Di fronte a tali premesse il comitato civico “Aria Nuova per Todi ” ritiene non percorribile  la scelta dell’Amministrazione Rossini di  costruire l’impianto di depurazione in una zona a così elevato rischio geologico e geomorfologico. Premesso ciò, essendo Aria Nuova per Todi un’ associazione di proposta e non di protesta, ha già depositato presso il protocollo del Comune di Todi, con un ordine del giorno, due proposte alternative per la costruzione dell’impianto di depurazione. Si tratta di soluzioni su terreni prevalentemente agricoli senza vincoli, che per di più restano lungo la linea della condotta  principale, nel rispetto del riferimento al  documento ufficiale  denominato    ALLEGATO  SUB   “1/A”  –   INTERVENTI  ZONA TODI  .

Per essere più precisi i siti in oggetto si trovano specificatamente nel foglio catastale n. 116, particella n.64  e  nel foglio catastale n.116, particella n. 60. Ci appelliamo pertanto al Presidente del Consiglio Alvi e alla conferenza dei Capigruppo, affinchè, come previsto dal regolamento, tali proposte si possano inserire nella seduta di Consiglio Comunale del 24 settembre che vedrà in discussione ancora il tema del depuratore .

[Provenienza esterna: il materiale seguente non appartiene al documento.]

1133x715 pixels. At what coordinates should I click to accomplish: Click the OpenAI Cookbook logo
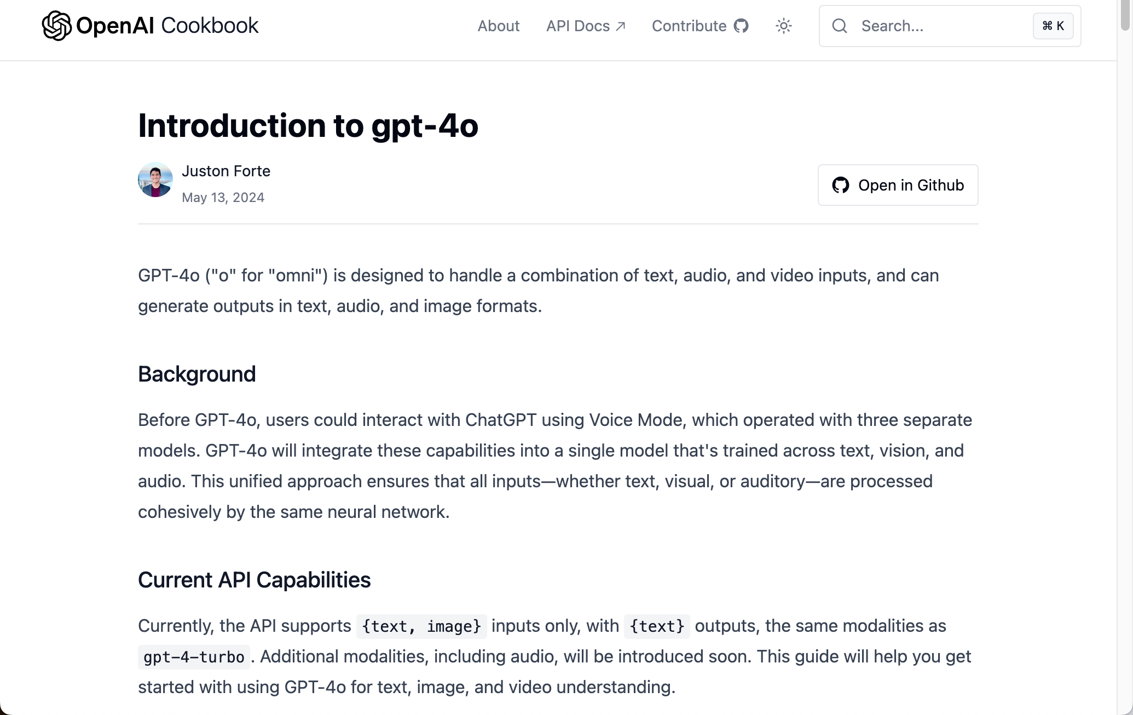pyautogui.click(x=149, y=25)
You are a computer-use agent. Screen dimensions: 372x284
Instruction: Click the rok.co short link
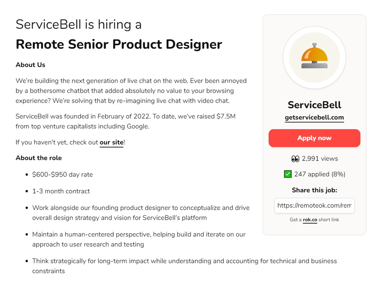310,220
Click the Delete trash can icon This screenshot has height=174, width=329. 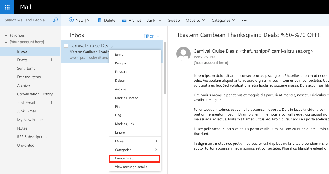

Riteniamo necessario che, a fronte di queste due nuove proposte, il consiglio comunale e l’Amministrazione Rossini, riaprano il dibattito sulla localizzazione del nuovo impianto di depurazione di Todi, anche alla luce della grande partecipazione e del dibattito avvenuto nel Consiglio Comunale aperto. Ribadiamo il nostro concetto : un paese civile necessita di infrastrutture e di servizi annessi, l’importante è costruirli senza che arrechino costi esorbitanti, disfunzioni alla propria popolazione, tutelando l’assetto del territorio ed in particolare la pubblica incolumità, evitando come in questo caso,  esposizioni ad un probabile  rischio sia a breve che a lungo termine con inevitabile interessamento anche della parte alta del versante stesso dove insistono abitazioni. Sulla base di queste idee abbiamo pensato di proporre questi due nuovi siti alternativi, che ripetiamo spero colgano l’interesse delle altre forze politiche comunali.